Una fábula popular cuenta que, un día, los animales decidieron hacer una competencia para determinar quién de entre ellos era el mejor. Juntaron un león, un mono, un caballo, un delfín, un perro y a un pez, y discutiendo sobre cuál sería la manera más justa para elegir al ganador, concluyeron en que todos debían realizar la misma prueba: el que subiera en menos tiempo un árbol, ganaba.
Al principio esto podría parecer justo; sin embargo, pronto nos damos cuenta que no lo es. Resulta absurdo hacer competir a diferentes especies bajo una misma prueba.

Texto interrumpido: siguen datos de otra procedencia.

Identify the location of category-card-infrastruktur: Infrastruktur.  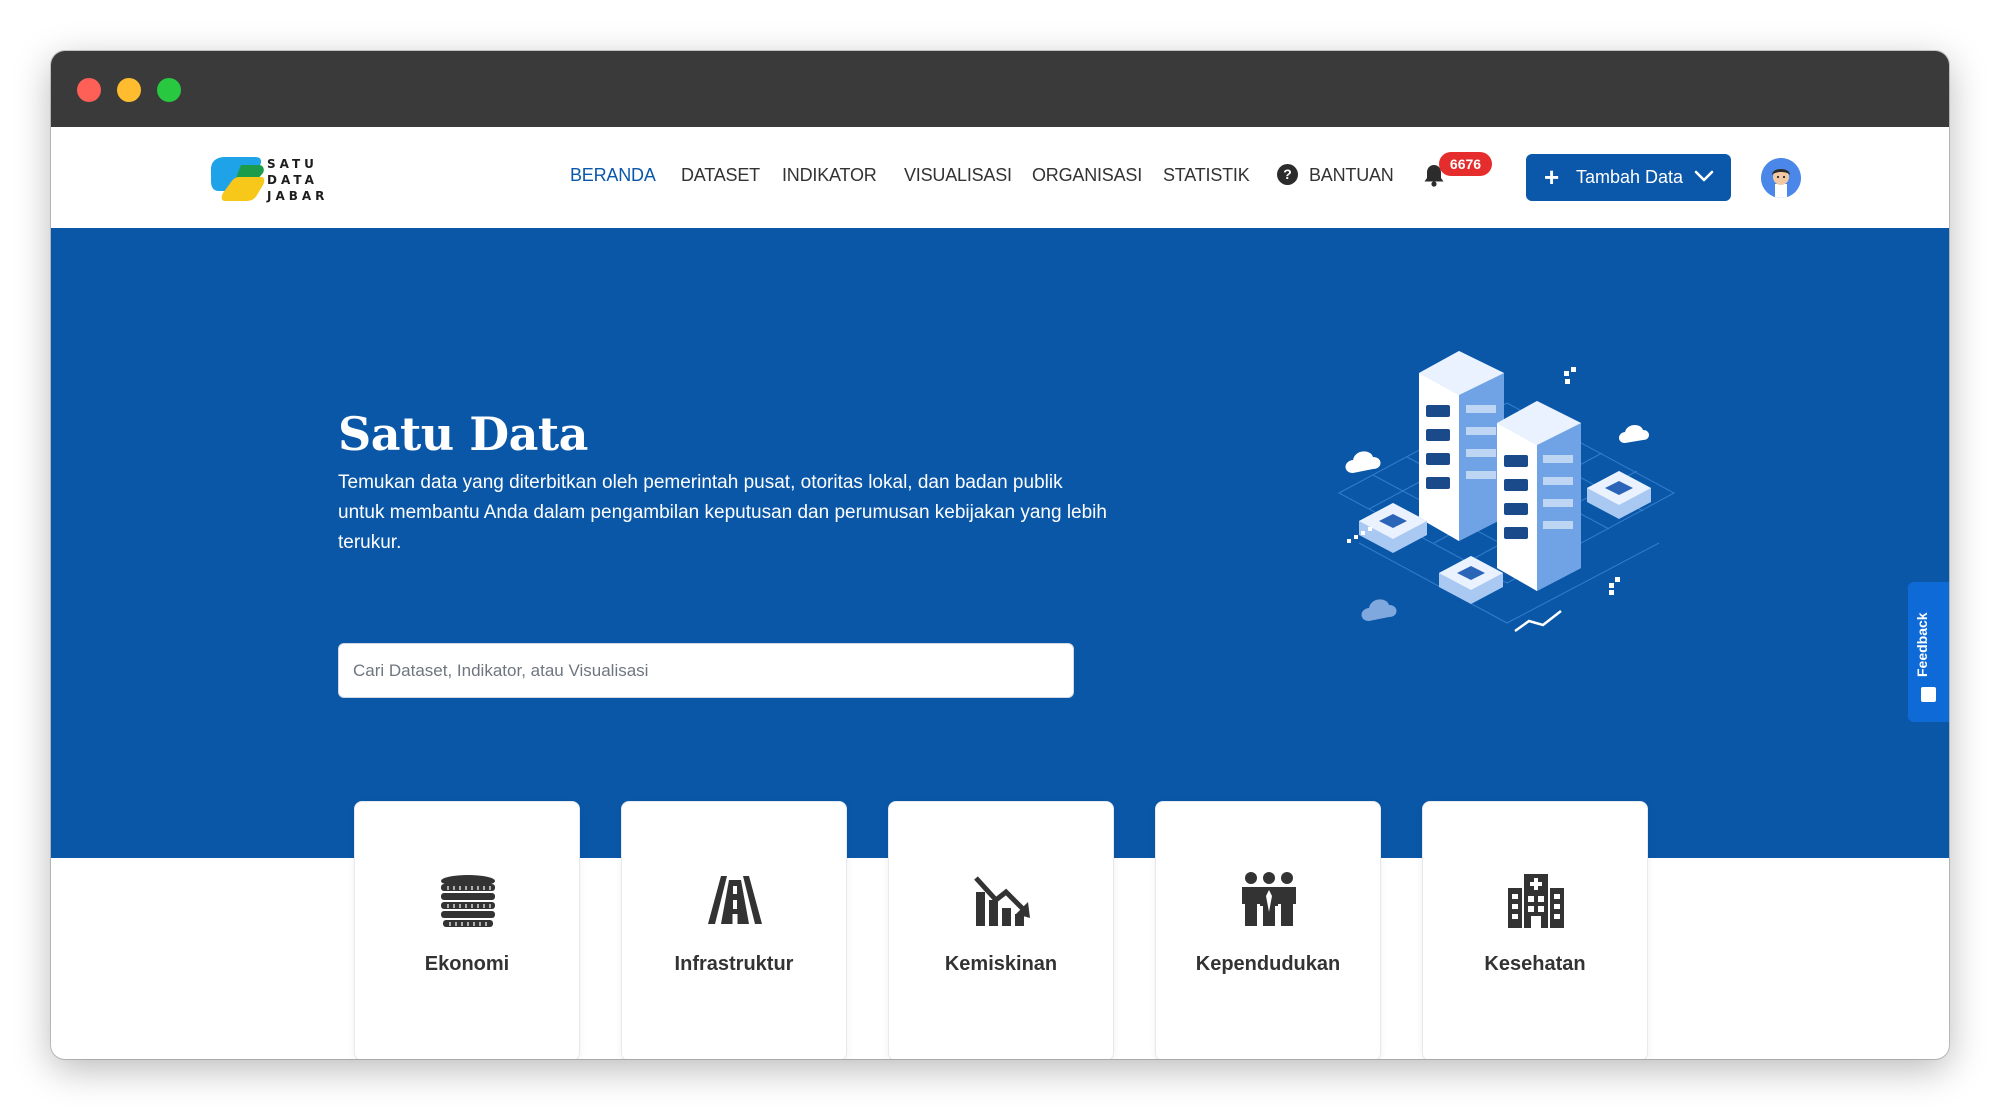
(734, 930).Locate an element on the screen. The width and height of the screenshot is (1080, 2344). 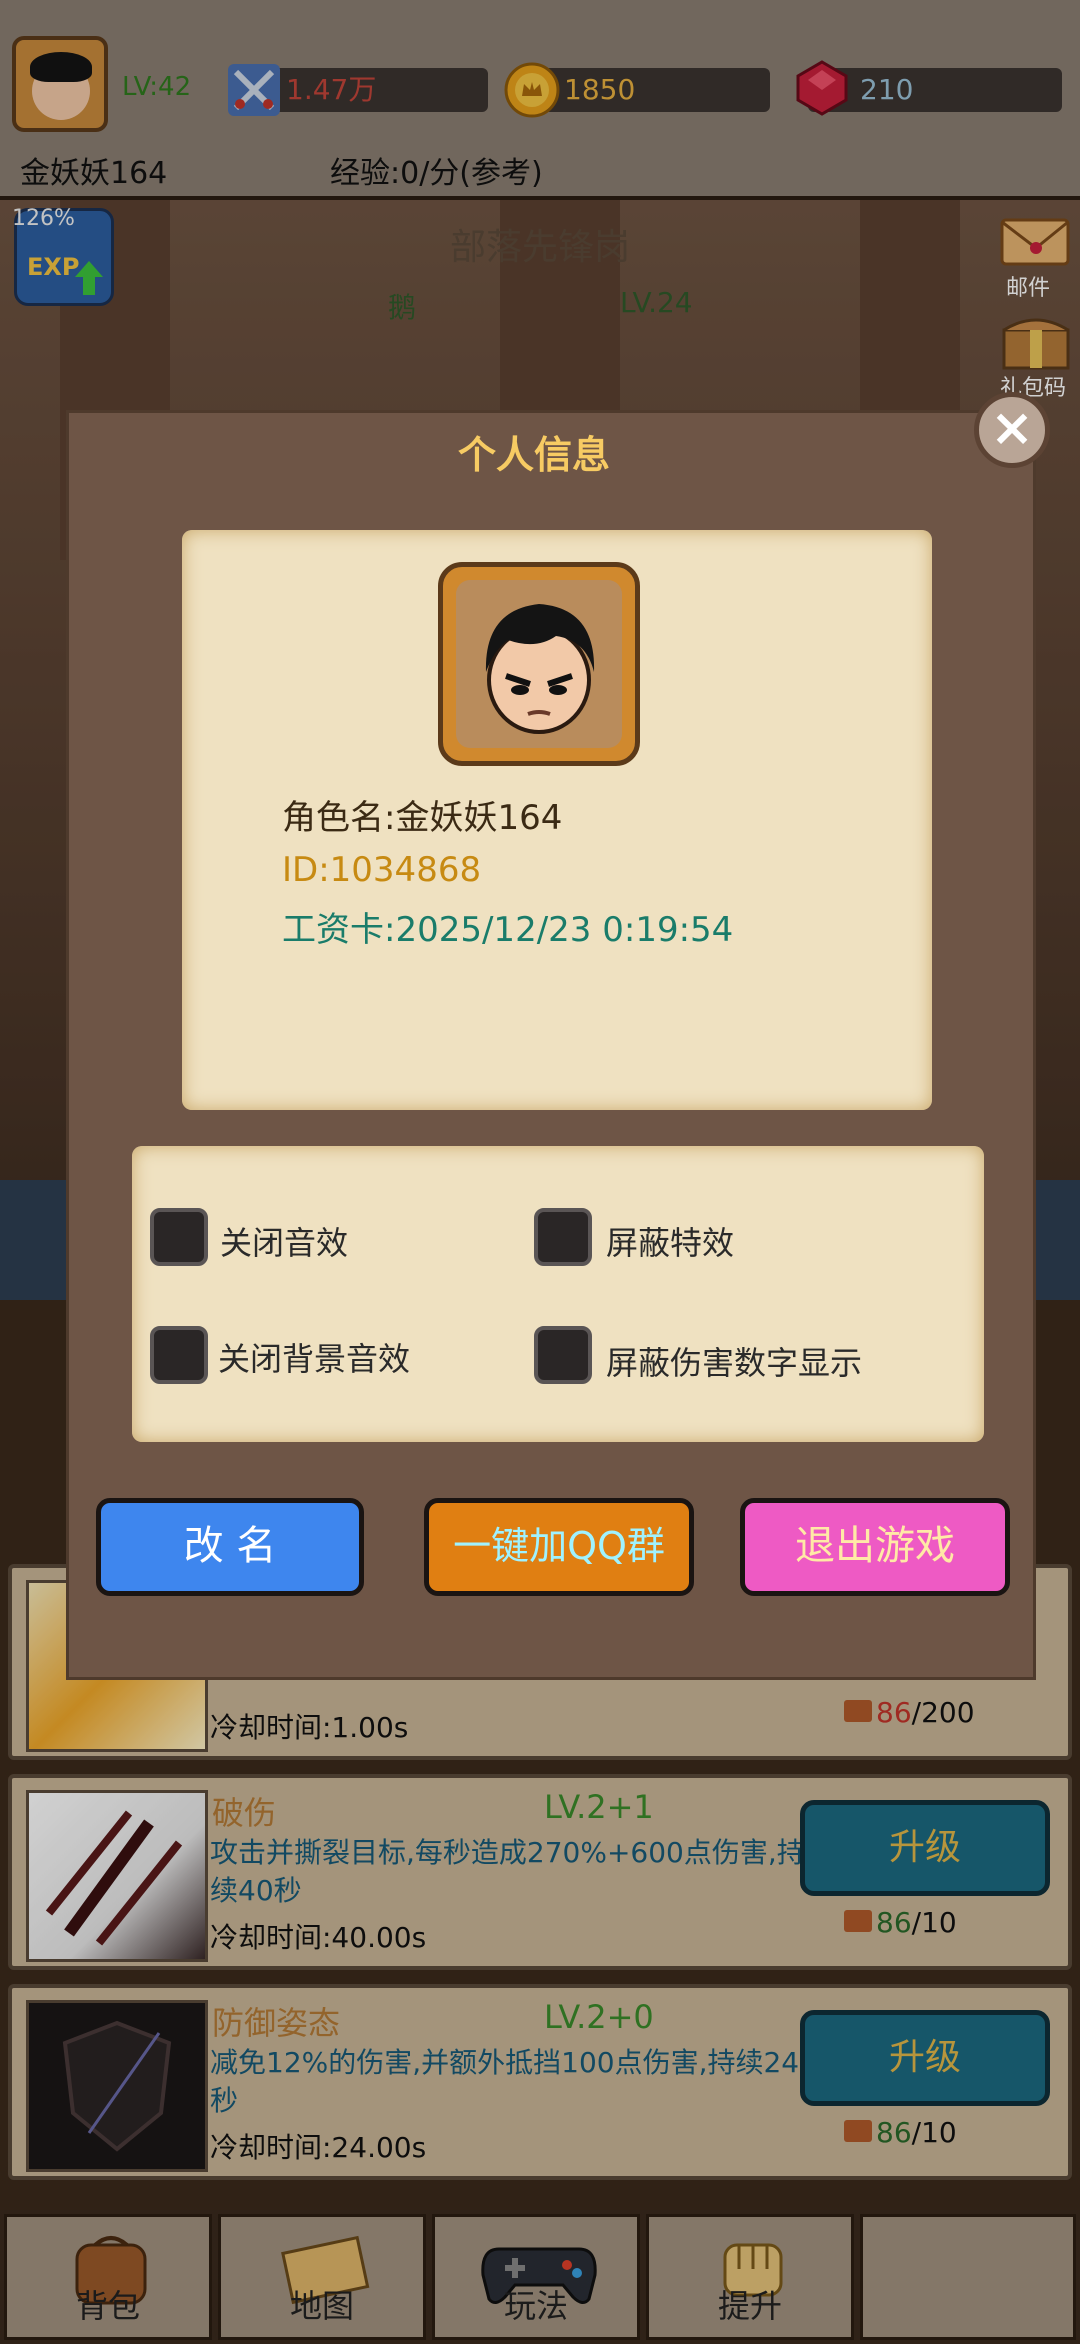
rename-button: 改 名 is located at coordinates (230, 1547).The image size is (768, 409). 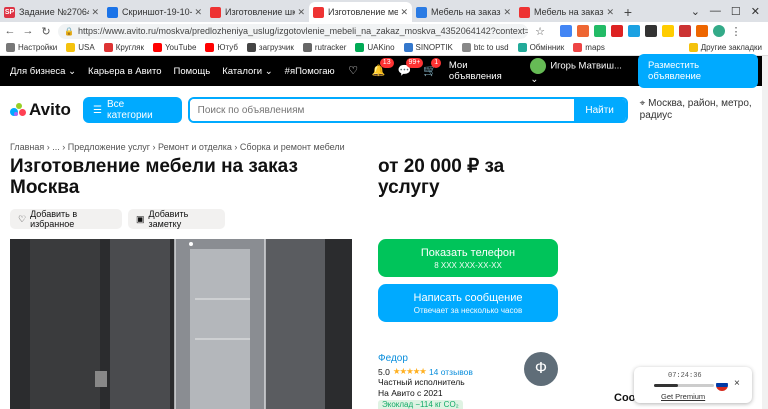 What do you see at coordinates (354, 71) in the screenshot?
I see `heart-icon: ♡` at bounding box center [354, 71].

No se puede juzgar a alguien como inferior por no poder hacer algo para lo que no está hecho, mientras se ignoran las capacidades que si posee.
Durante décadas, la inteligencia se evaluó a través del modelo del coeficiente intelectual (IQ), que valoraba principalmente las habilidades lógico-matemáticas y lingüísticas. Sin embargo, en 1983, el psicólogo Howard Gardner propuso una visión más amplia y humana: la Teoría de las Inteligencias Múltiples. Según esta teoría, no existe solo una forma de inteligencia, sino al menos nueve maneras diferentes: espacial, naturalista, musical, lógico-matemática, existencial, interpersonal, intrapersonal, corporal o kinestésica y lingüística. Esta propuesta revolucionó la forma en que entendemos el aprendizaje al reconocer que cada persona tiene una manera única de gestionar el conocimiento.
La Teoría Triárquica de Robert Sternberg, identifica tres tipos de inteligencia: analítica, creativa y práctica. Esto implica que no solo es importante resolver problemas académicos, sino también la capacidad de adaptarse, innovar y afrontar los desafíos cotidianos. David Kolb aportó la noción de estilos de aprendizaje, reconociendo que mientras algunos aprenden mejor a través de la acción, otros lo hacen observando o reflexionando. Daniel Goleman introdujo el concepto de inteligencia emocional, destacando la importancia de reconocer y gestionar las emociones propias, y comprender las de los demás.
A pesar de estos avances, muchas instituciones educativas, laborales y sociales siguen operando bajo la lógica de la “competencia única”. Se espera que todos pasen por la misma prueba, sin considerar los talentos diversos, los contextos desiguales ni los distintos modos de aprender. Esto nos obliga a preguntarnos: ¿quién define esa prueba? ¿Y en función de qué criterios?
Es común que, en las escuelas, se apliquen los mismos exámenes a estudiantes con capacidades, contextos y recursos completamente distintos. Mientras unos tienen acceso a libros, tecnología y buena alimentación, otros enfrentan pobreza, inseguridad o desnutrición. Por tanto, no se evalúa la inteligencia real, sino la capacidad de adaptarse a un modelo que premia al “mejor trepador de árboles”, pero que invisibiliza a quienes podrían destacar en otras áreas.
Lo mismo suele ocurrir en algunos espacios laborales: entrevistas, métricas de productividad o evaluaciones estandarizadas, suelen estar diseñadas para un perfil específico, sin considerar otras formas de talento. Sin embargo, cuando las organizaciones reconocen la diversidad de inteligencias, descubren equipos más creativos, empáticos, comprometidos y capaces de generar soluciones innovadoras.
Quizá el problema no está en quienes no logran encajar en los sistemas, sino en que esos sistemas no reconocen ni aprovechan el potencial de las personas. Volviendo a la fábula: tal vez lo justo no era que todos subieran el árbol, sino que cada uno pudiera mostrar lo que mejor sabe hacer. La lección es clara: no todos nacimos para trepar árboles, y eso no nos hace menos valiosos.
En contextos como Ciudad Juárez, marcados por la desigualdad estructural, la violencia, la movilidad forzada y la informalidad, aplicar un único estándar a todas las personas no solo es ineficaz, sino una forma de violencia institucional. No podemos exigir que quienes nacen en contextos adversos compitan bajo las mismas reglas que quienes han tenido mejores condiciones.
Necesitamos una ciudad donde se valore la diversidad de talentos, con escuelas que, en lugar de medir con instrumentos estandarizados, permita a cada estudiante demostrar en que puede destacar. Espacios laborales donde además de la productividad, se reconozcan aspectos clave como la empatía, la creatividad y la colaboración.
Es importante transitar hacia un nuevo paradigma, dejando de preguntarse quién sirve para el sistema, y empiece a construir un sistema que sirva para todas y todos. Porque solo al reconocer y valorar la diversidad de inteligencias, podremos avanzar hacia una ciudad más justa, equitativa y humana, donde se aproveche plenamente el potencial de cada persona sin exclusiones ni barreras.